***** SELECTED TEXT
Consider that drowning man again.  Unlike reason, human nature will prompt me to save him.  But suppose I'm hurrying to make an important deal:  human nature will also push me away from heroism, and toward self-interest.  Or suppose the water is very turbulent and dangerous.  I may follow my survival instinct, and let the poor man sink; or I may risk my life to save him, overriding my natural fear of death.  Curiously, people die to save strangers.  Just as curiously, we eat with forks and excrete in bathrooms.  Pinker likes to quote the Katherine Hepburn character in African Queen:  "Nature, Mr. Allnut, is what we are put in this world to rise above."

 

What of religion?  It considers morality to be commandments received from God - there's your source.  Nothing clearer.  Yet, while religion unquestionably shapes human conduct, it does so through history, not in some timeless, absolute sphere.  The God of Moses demanded an eye for an eye; the God of Jesus commanded that we resist not evil.  If we assume that God didn't change his mind, then the people receiving the message must have changed.  The Israelites, once a warlike host, became a fastidious people. 

 

The Ten Commandments are sometimes thought to be self-explanatory.  But clearly they are not.  They have exceptions.  "Thou shalt not kill" does not apply in wartime.  Also, the exceptions have exceptions.  Killing in wartime does not apply to civilians or POWs.  Soon one commandment branches out into an infinite regress, leaving the believer, if he  rejects history, paralyzed from an infinity of choices.  If that never really happens, it's because every believing Christian grows up within a moral tradition that trains him, situation by situation, to perceive right conduct from wrong.

 

Secularists and believers may quarrel over God's place in morality, but neither group questions the central fact that morality pertains only to the human race.  God has no need of it.  Animals, vegetables, and minerals stand outside of it.  "Man," said the wise sophist Protagoras, "is the measure of all things."  The source of morality is the encounter in history between human nature and a specific environment, one that includes other people.  When we appeal to justice or right, we are appealing to the traditions of the community:  to a shared  memory of what is just and right.

 

Does that mean that we are contemptible hypocrites?  Maybe so, but it doesn't follow from an appeal to tradition.  Does it mean that all morality is arbitrary, and therefore meaningless?  That implies that some other sort of morality exists, possibly on a higher sphere.  How could such a morality descend from heaven to earth, without becoming enmeshed in history?  If I flap my arms, I still won't fly.  If we discard tradition, we still need a thousand specific judgments, rituals, and habits, shared with others, to keep chaos at bay.  Superhuman doctrines are, by definition, impracticable.  Any attempt to declare war on the requirements of everyday life will lead to the moral equivalent of flapping my arms:  truly bizarre and arbitrary behavior.
**********
***** DATA
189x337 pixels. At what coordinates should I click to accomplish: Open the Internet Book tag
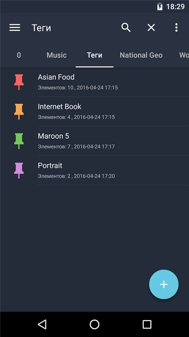(x=95, y=112)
**********
In the text on the sources of morality, who is quoted as saying that man is the measure of all things?

The sophist Protagoras.